Derzeit wird die Debatte um das erhöhte Bürgergeld sehr
polemisch geführt, in erster Linie von der Opposition, die es kaum abwarten
kann, die Ampel so schnell wie möglich zu beerben. Es wird behauptet, viele
Arbeitnehmer würden ihre Jobs aufgeben, weil sich Arbeit nicht mehr lohnen
würde.
Dazu lohnt sich ein differenzierter Blick auf die Themen
Arbeit, Miete und Energiekosten. Miete und Nebenkosten sind inzwischen zu
entscheidenden Faktoren bei der Berechnung geworden. Aber der Reihe nach. Hier
ein Rechenbeispiel:
Ich gehe einfach mal von meiner Person aus. 57 Jahre alt,
in Rheinland-Pfalz lebend. Dann nehme ich den Mindestlohn von 12 Euro brutto
und gehe von einer Vollzeitstelle aus. Dann würde ich 1920 Euro brutto
verdienen. Macht 1410 Euro netto bei Steuerklasse 1. Lohnt es sich zu arbeiten?
In meinem Fall schon, da ich keine Miete zahle, sondern nur die Nebenkosten.
Bei uns im Dorf kenne ich einen Mieter, der 500 Euro warm
bezahlt. Bei ihm blieben noch 910 Euro in der Kasse. Lohnt sich also auch noch.
Anders in den Großstädten. Bei mir in Berlin wohnt ein Mann im Haus, der 1100
Euro warm bezahlt – für eine Einzimmerwohnung. Blieben 310 Euro übrig. Arbeit
würde sich nicht mehr lohnen, denn das Bürgergeld beträgt 563 Euro. Noch
unattraktiver wird Arbeit für eine Alleinerziehende mit zwei Kindern unter 14
Jahren. Sie bekäme 1343 Euro Bürgergeld.
Das Thema Bürgergeld statt Arbeit ist also in erster Linie ein
Thema im Niedriglohnsektor und in zweiter Linie ein Großstadt-Thema. Das
Durchschnittseinkommen in Deutschland (Vollzeitstelle) liegt bei über 2500 Euro
netto. Bürgergeld lohnt sich nicht, für Friedrich Merz schon mal gar nicht. Es
gibt mehrere Lösungsmöglichkeiten. Der Mindestlohn könnte erhöht werden, in den
Großstädten könnte mehr bezahlbarer Wohnraum geschaffen werden oder die
Arbeitnehmer ziehen aufs Land und nehmen weite Wege zur Arbeitsstelle in Kauf.

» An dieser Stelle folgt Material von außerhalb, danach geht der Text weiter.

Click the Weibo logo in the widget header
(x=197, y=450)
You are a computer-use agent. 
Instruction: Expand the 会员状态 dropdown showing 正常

All dies wird nicht passieren, schon gar nicht mit einer
unionsgeführten Regierung. Also werden die Münchner Gastwirte auch weiterhin
keine Küchenhilfe finden, die Frankfurter Hoteliers keine Zimmermädchen, die
Krankenhäuser keine Pflegekräfte, die Kindergärten keine Erzieherinnen. Sowas
kommt von sowas. Man kann es keinem Menschen übelnehmen, wenn er Arbeit im
Niedriglohnsektor unattraktiv findet. Auch die Unterschicht hat im neoliberalen
Zeitalter gelernt, ökonomisch zu denken. Was volkswirtschaftlich bedenklich
erscheint, ist betriebswirtschaftlich für den Einzelnen sinnvoll.